• What is required
Produce a verbatim copy of the entries listed below.
________________
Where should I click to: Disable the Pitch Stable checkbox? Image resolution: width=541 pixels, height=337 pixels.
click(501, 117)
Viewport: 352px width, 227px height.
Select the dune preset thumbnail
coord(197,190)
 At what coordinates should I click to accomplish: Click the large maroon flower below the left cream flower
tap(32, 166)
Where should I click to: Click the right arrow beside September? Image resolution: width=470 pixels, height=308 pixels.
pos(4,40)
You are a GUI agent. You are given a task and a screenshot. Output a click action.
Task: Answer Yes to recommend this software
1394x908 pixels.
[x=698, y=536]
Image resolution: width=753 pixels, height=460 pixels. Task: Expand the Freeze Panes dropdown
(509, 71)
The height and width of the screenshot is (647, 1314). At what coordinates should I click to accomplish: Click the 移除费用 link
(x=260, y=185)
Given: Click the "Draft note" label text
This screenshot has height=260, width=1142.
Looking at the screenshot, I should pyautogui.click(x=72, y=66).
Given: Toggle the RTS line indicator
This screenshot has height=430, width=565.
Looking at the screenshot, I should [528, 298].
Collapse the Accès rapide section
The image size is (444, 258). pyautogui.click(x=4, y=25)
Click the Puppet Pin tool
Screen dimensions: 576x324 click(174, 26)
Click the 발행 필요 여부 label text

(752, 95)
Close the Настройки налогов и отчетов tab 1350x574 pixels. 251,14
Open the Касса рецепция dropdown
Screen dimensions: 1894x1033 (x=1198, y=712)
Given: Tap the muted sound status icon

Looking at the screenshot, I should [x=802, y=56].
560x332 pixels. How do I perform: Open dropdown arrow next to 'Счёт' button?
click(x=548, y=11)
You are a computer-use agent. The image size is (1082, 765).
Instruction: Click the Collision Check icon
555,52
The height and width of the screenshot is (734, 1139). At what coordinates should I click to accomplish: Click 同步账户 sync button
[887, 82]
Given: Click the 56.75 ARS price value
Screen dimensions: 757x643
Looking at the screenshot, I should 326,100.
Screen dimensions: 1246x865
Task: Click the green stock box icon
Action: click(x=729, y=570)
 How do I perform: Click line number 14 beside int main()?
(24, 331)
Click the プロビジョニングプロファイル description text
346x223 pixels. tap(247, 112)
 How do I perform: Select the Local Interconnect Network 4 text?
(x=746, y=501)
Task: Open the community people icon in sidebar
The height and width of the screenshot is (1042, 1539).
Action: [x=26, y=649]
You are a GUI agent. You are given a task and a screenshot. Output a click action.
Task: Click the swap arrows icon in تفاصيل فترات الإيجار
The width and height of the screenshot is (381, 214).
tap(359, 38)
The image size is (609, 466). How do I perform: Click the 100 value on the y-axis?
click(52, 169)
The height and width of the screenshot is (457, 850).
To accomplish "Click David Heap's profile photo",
________________
• Result for this exercise
Where should I click to: Disable the Pitch Stable checkbox? Image resolution: width=541 pixels, height=337 pixels.
click(501, 117)
Viewport: 352px width, 227px height.
Select the dune preset thumbnail
coord(197,190)
 At what coordinates should I click to accomplish: Click the large maroon flower below the left cream flower
tap(32, 166)
Where should I click to: Click the right arrow beside September? Image resolution: width=470 pixels, height=308 pixels.
pos(4,40)
You are a GUI agent. You are given a task and a screenshot. Output a click action.
Task: Answer Yes to recommend this software
1394x908 pixels.
[x=698, y=536]
Image resolution: width=753 pixels, height=460 pixels. Task: Expand the Freeze Panes dropdown
(509, 71)
The height and width of the screenshot is (647, 1314). At what coordinates should I click to accomplish: Click the 移除费用 link
(x=260, y=185)
Given: Click the "Draft note" label text
This screenshot has height=260, width=1142.
Looking at the screenshot, I should pyautogui.click(x=72, y=66).
Given: Toggle the RTS line indicator
This screenshot has height=430, width=565.
Looking at the screenshot, I should [528, 298].
Collapse the Accès rapide section
The image size is (444, 258). pyautogui.click(x=4, y=25)
Click the Puppet Pin tool
Screen dimensions: 576x324 click(174, 26)
Click the 발행 필요 여부 label text

(752, 95)
Close the Настройки налогов и отчетов tab 1350x574 pixels. 251,14
Open the Касса рецепция dropdown
Screen dimensions: 1894x1033 (x=1198, y=712)
Given: Tap the muted sound status icon

Looking at the screenshot, I should [x=802, y=56].
560x332 pixels. How do I perform: Open dropdown arrow next to 'Счёт' button?
click(x=548, y=11)
You are a computer-use agent. The image size is (1082, 765).
Instruction: Click the Collision Check icon
555,52
The height and width of the screenshot is (734, 1139). At what coordinates should I click to accomplish: Click 同步账户 sync button
[887, 82]
Given: Click the 56.75 ARS price value
Screen dimensions: 757x643
Looking at the screenshot, I should 326,100.
Screen dimensions: 1246x865
Task: Click the green stock box icon
Action: click(x=729, y=570)
 How do I perform: Click line number 14 beside int main()?
(24, 331)
Click the プロビジョニングプロファイル description text
346x223 pixels. tap(247, 112)
 How do I perform: Select the Local Interconnect Network 4 text?
(x=746, y=501)
Task: Open the community people icon in sidebar
The height and width of the screenshot is (1042, 1539).
Action: [x=26, y=649]
You are a GUI agent. You are given a task and a screenshot. Output a click action.
Task: Click the swap arrows icon in تفاصيل فترات الإيجار
The width and height of the screenshot is (381, 214).
tap(359, 38)
The image size is (609, 466). How do I perform: Click the 100 value on the y-axis?
click(52, 169)
The height and width of the screenshot is (457, 850).
To accomplish "Click David Heap's profile photo",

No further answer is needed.